As a continuing majority of the countries of the Caribbean Community have continued to maintain normal relations with Cuba, especially over the many years when Cold War relations between the US and that country were most intense, our governments will no doubt feel a certain justification as the two countries have now proceeded with a gradual evolution of their relations towards a full and formal exchange of ambassadorial representatives. So we can now say, although economic relations are still to be normalized, that the long era of mutual isolation of the two states is over.
Apart from the issue of relations between the two countries themselves, this development is important in that it marks a substantial return to normalization of wider inter-American relations. This has been an objective of the President Obama’s period of office, itself a part, as is becoming clearer and clearer, of a wider objective of normalizing the remaining geopolitical peculiarities of the Cold War, and not allowing specific bilateral difficulties to inhibit United States involvement in wider regional and global relations. And in that sense, the normalization of Cuban-American relations is of a piece with the President’s pursuit of normalization of Iran-US relations now in progress.
It is, in our view, in that sense too, that the President appears to be refusing to let the politics of the present Venezuelan government lead to a negative influencing of US-Venezuelan relations, although some elements in the United States would well wish to see a continuation of verbal and diplomatic hostilities between the two countries, with the objective of encouraging a worsening of domestic political relations in Venezuela. But clearly, in that case, Mr Obama would appear to be ensuring that no excuse is given, if a negative turn in those relations should take place, for domestic forces in Venezuela to be able to pile a mountain of blame on his government and American imperialism.
This, what we can call an American diplomacy of tolerance, is also being reflected, at the present time, in the President’s course of action vis-à-vis Iran, in spite of voices in the American Congress desirous of continuing the isolation of that country. It is evident that, unlike the situation in the Americas, the President has a vociferous Israel trying to influence the politics of the American Congress in the direction of continuing hostility, in much the same way as in much of the 1960s well into the 1990s, attempts were made to influence American presidents to continue the Cold War and isolation of Cuba.
In much the same way too, Obama has also refused to allow the discovery of a system of American spying on the leaders and governments of other countries (the Snowden revelations), and in the specific case Latin American case, of Brazil, to deflect his objective of a persistence of normalization of relations with that major country in the context of a wider normalization of US-inter American relations.
And it is well to note that he took this perspective at a time when Brazil in particular, experiencing substantial economic growth, was reaching out to a more autonomous and expansionist diplomacy as one of the BRICS. Today, present economic difficulties experienced by that country, appear to have resulted in a more muted demonstration of Brazilian diplomatic strength even within the hemisphere, in a period now of wider American involvement in ensuring that a normalization of Cuban-American relations comes to a positive conclusion.

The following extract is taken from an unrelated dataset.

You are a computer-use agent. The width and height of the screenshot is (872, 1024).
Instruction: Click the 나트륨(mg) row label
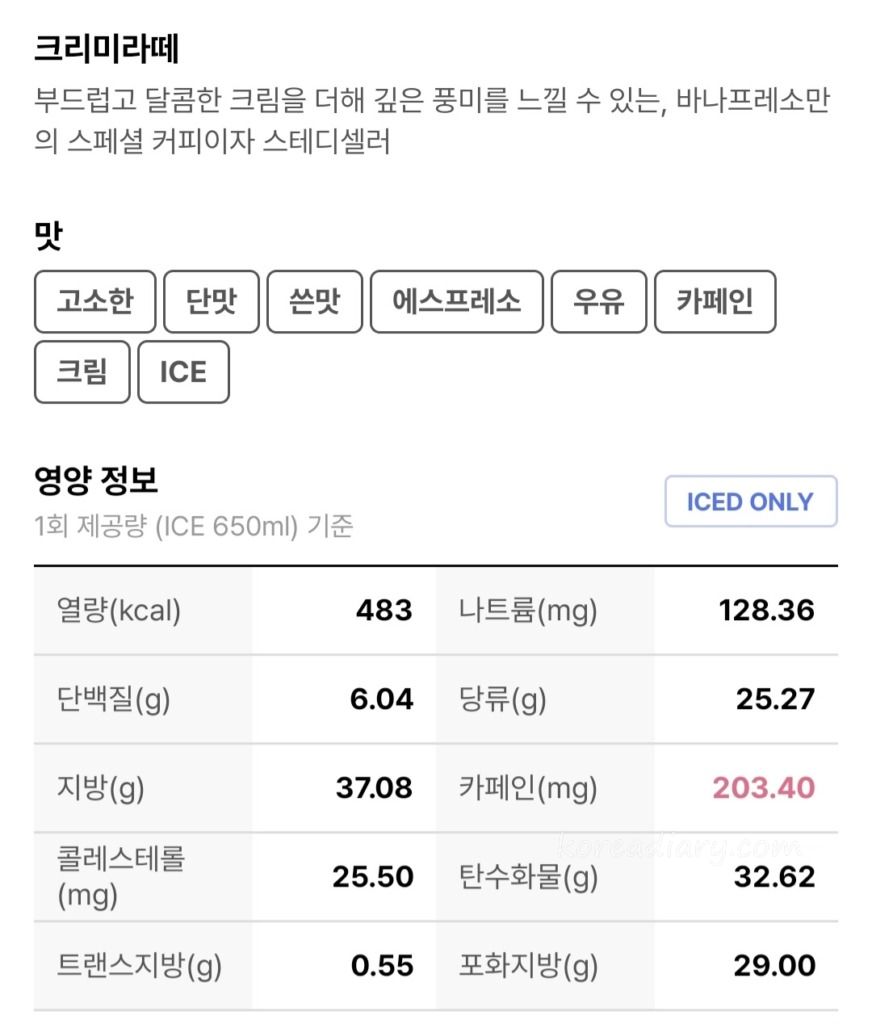(528, 611)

Of course in Latin America in particular, American diplomacy has been helped, over the years, by a policy undertaken by Brazil under Lula, with his particular prestige, of engagement in the wider Latin American sphere, a stance that has allowed smaller countries like those of the Caribbean to pursue similar efforts, particularly as they have sought economic and related assistance from within the hemisphere. And in turn, that Brazilian policy has ensured that, in the context of the American Congress, there has been much less scope for finding allies in the hemisphere willing to engage with the Americans in respect of any continuing hostility to Cuba in particular.
As has been evident in articles in this newspaper and in the wider region, there is a tendency to change the nature of Cuba-Caribbean relations from a Cold War perspective to one that virtually poses the future economic development of Cuba as something of a threat to the development of the Caricom sphere, particularly as a contest for the tourism market is likely to be seen in terms of that country having a comparative advantage. And in that context, it is often said to be the case that Jamaican tourism, in particular, flourished after the Cuban revolution and the isolation of that country by the United States.
Some of this argument would appear to be based on a certain fast-forwarding to a situation where Cuba’s economic strategy becomes more and more island-centric or isolationist, and American-centric, and less concerned or engaged than it has been in the revolutionary era, with its Caribbean environment. And a further long-term assumption is that there will be a diminution of the communist character of the Cuban regime.
It is to be hoped that this kind of argument does not begin to hold sway among those who are considered experts on Caribbean tourism. It is obviously the case that Caricom discussions on regional tourism must begin to engage Cuba more and more, entailing a non-zero-sum approach to wider economic policy. Caribbean diplomacy, including a persistent engagement with a reorganizing Cuba, must be the name of the new game of so-called normalization of Cuban economic relations, and therefore of hemispheric and regional engagements.
President Obama has been doing his part. We must continue to do ours, acknowledging an inevitability of a new post Cuba-isolation environment.